[Document passage]

Is the fact that the leaders in each category are retention masters just a coincidence? “When you actually drill down and understand retention engagement at its foundational level and what it does, what you find is what we call the center of the growth engine,” says Brian. 

“If you think about growth, it’s a system with three parts: acquisition, retention, and monetization,” says Brian. “And those three don’t work in silos, they work all together as one system. So, if you change one part of the system the other part has effects on the other part of the system, and so you need to understand all of these relationships.” 

But if you have to choose the most important part of the puzzle, you might lean toward retention. “It just so happens that retention is the thing that kind of moves everything else, right?” she says. “Retention moves acquisition. As you increase retention, it typically flows through to your various acquisition mechanisms. If your primary acquisition mechanism is virality, then increased retention is going to increase your kind of viral users that you’re getting in two different ways. You’re going to have a larger percentage of a cohort of users that are inviting other users.” And the longer they retain, the more invitation touchpoints they will encounter.

[/Document passage]

Copy out the entire passage on retention and growth word for word. The entries have nothing to do with this.

[Extracted records]

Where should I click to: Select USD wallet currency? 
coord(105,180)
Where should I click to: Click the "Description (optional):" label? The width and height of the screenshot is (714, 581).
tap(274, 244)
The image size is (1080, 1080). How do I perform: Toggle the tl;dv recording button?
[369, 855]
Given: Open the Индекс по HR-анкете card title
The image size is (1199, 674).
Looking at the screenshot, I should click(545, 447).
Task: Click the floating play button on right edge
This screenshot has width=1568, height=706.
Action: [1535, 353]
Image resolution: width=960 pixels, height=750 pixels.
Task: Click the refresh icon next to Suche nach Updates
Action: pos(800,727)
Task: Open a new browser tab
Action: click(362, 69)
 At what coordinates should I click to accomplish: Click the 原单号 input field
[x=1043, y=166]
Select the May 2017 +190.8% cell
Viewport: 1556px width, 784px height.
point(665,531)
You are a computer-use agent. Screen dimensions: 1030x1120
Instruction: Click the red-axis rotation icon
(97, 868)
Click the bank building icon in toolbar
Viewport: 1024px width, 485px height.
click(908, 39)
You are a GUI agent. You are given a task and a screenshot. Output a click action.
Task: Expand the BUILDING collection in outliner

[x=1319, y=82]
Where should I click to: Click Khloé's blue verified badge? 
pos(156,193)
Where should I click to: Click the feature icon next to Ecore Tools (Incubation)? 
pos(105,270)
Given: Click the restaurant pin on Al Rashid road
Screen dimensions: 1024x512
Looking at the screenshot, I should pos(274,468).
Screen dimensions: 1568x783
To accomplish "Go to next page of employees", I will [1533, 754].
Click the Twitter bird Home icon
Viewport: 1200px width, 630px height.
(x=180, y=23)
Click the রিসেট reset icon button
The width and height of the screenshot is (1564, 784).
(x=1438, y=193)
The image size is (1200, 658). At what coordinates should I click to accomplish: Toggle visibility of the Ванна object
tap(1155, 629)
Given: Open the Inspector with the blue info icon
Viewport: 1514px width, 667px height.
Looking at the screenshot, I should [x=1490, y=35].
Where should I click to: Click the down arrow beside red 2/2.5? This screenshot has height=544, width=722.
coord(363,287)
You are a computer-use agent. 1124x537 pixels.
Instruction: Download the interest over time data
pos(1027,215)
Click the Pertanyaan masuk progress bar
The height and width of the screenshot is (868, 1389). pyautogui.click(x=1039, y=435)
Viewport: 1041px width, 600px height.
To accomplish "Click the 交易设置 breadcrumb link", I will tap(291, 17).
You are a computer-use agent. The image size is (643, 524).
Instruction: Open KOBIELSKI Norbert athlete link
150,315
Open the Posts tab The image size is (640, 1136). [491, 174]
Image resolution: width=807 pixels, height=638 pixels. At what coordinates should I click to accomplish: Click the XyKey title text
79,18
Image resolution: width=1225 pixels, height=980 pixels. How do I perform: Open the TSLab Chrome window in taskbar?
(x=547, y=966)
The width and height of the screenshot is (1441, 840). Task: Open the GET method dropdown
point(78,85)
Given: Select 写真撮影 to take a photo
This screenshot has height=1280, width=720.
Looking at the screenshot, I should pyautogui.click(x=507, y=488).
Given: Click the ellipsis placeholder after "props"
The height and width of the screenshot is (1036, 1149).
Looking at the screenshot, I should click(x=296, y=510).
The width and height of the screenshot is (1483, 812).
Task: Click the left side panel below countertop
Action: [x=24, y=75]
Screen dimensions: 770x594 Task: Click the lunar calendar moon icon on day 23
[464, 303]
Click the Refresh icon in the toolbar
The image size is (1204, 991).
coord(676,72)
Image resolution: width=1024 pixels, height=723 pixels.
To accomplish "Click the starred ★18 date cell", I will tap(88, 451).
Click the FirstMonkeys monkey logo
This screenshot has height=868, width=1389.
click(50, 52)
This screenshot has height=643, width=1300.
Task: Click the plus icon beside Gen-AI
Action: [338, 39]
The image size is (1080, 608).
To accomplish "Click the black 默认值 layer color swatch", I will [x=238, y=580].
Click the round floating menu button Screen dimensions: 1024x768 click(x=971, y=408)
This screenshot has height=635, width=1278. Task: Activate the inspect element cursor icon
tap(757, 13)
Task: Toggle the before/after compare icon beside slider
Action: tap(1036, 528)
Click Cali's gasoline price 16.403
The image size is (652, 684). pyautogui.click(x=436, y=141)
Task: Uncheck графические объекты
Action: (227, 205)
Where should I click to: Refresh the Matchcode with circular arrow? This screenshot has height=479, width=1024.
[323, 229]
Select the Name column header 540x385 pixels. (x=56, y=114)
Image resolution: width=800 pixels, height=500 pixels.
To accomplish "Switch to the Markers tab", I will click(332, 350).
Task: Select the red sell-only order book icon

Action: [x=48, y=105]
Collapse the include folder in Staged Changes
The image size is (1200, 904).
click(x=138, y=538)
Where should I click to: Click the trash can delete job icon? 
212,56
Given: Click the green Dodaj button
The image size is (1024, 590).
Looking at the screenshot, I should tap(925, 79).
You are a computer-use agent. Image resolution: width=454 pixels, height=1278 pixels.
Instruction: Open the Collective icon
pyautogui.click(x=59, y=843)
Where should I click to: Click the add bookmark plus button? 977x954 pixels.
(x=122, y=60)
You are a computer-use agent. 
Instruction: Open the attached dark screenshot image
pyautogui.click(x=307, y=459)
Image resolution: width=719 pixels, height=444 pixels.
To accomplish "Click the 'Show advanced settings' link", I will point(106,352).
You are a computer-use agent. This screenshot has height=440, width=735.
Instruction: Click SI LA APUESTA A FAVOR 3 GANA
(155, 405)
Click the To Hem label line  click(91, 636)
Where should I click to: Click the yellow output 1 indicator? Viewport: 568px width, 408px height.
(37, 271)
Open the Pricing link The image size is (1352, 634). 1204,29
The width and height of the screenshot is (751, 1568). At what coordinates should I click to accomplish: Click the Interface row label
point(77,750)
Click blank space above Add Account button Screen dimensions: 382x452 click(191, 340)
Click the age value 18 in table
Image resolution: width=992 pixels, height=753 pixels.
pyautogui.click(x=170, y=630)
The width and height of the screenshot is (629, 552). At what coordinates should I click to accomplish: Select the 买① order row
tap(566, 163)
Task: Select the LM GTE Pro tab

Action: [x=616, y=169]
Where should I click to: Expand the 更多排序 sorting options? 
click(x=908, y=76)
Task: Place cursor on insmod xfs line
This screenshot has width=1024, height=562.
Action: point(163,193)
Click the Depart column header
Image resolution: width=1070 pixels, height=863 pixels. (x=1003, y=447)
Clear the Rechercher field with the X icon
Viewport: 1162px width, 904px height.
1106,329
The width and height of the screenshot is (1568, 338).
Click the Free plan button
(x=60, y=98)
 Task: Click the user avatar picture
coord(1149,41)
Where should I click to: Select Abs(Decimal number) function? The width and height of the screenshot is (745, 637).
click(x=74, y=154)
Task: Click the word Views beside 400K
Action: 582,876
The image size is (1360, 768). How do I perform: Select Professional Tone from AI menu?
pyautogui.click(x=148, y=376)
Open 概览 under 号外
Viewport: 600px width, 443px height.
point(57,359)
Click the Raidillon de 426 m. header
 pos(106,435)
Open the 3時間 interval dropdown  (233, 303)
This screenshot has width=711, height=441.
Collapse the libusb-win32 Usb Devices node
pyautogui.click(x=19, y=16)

[/Extracted records]

Exercise answer:
Is the fact that the leaders in each category are retention masters just a coincidence? “When you actually drill down and understand retention engagement at its foundational level and what it does, what you find is what we call the center of the growth engine,” says Brian. 

“If you think about growth, it’s a system with three parts: acquisition, retention, and monetization,” says Brian. “And those three don’t work in silos, they work all together as one system. So, if you change one part of the system the other part has effects on the other part of the system, and so you need to understand all of these relationships.” 

But if you have to choose the most important part of the puzzle, you might lean toward retention. “It just so happens that retention is the thing that kind of moves everything else, right?” she says. “Retention moves acquisition. As you increase retention, it typically flows through to your various acquisition mechanisms. If your primary acquisition mechanism is virality, then increased retention is going to increase your kind of viral users that you’re getting in two different ways. You’re going to have a larger percentage of a cohort of users that are inviting other users.” And the longer they retain, the more invitation touchpoints they will encounter.